* [Dataset records]
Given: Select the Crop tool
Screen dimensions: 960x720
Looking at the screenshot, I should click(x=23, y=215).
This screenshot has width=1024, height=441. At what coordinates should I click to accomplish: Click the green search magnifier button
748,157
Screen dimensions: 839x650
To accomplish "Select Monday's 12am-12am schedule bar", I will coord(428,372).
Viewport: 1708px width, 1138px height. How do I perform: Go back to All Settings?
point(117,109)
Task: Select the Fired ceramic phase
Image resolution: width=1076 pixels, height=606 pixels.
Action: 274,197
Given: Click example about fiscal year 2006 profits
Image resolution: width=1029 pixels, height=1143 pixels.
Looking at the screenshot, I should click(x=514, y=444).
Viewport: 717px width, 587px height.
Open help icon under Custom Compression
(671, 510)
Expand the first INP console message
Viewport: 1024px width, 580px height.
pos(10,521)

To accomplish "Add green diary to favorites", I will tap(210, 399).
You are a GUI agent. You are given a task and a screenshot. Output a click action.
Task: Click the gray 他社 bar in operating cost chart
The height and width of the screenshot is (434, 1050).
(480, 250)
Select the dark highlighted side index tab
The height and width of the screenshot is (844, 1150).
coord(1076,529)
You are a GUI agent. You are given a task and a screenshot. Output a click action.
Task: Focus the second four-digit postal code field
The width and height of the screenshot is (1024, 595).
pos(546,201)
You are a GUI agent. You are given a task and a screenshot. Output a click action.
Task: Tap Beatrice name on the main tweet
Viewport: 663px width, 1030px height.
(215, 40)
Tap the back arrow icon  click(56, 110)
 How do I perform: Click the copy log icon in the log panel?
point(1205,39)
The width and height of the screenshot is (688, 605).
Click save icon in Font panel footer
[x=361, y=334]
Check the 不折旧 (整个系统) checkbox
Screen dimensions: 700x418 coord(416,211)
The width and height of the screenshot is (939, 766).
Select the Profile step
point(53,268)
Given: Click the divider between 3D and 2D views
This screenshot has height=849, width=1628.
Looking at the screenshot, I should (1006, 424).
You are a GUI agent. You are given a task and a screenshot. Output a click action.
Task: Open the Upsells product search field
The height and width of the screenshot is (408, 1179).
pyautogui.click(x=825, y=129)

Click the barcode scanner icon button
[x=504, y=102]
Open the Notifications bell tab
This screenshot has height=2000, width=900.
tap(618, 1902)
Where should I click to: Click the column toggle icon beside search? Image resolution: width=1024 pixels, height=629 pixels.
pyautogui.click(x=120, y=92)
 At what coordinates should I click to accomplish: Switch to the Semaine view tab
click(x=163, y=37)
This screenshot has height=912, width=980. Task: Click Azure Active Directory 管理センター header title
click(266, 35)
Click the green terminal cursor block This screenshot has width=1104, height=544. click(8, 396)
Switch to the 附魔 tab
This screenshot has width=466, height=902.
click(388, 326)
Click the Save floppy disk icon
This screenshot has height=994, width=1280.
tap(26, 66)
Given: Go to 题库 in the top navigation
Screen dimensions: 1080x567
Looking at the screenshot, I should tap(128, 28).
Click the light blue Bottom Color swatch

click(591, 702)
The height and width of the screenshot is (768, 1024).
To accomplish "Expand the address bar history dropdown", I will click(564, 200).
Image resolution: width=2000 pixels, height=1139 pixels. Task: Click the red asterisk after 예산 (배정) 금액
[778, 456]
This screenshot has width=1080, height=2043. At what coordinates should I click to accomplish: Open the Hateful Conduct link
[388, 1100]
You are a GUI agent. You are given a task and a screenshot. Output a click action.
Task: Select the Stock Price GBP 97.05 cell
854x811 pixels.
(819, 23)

* [The task] Copy each line of the listing that contains "Expand".

* [Answer]
Expand the first INP console message
To accomplish "Expand the address bar history dropdown", I will click(564, 200).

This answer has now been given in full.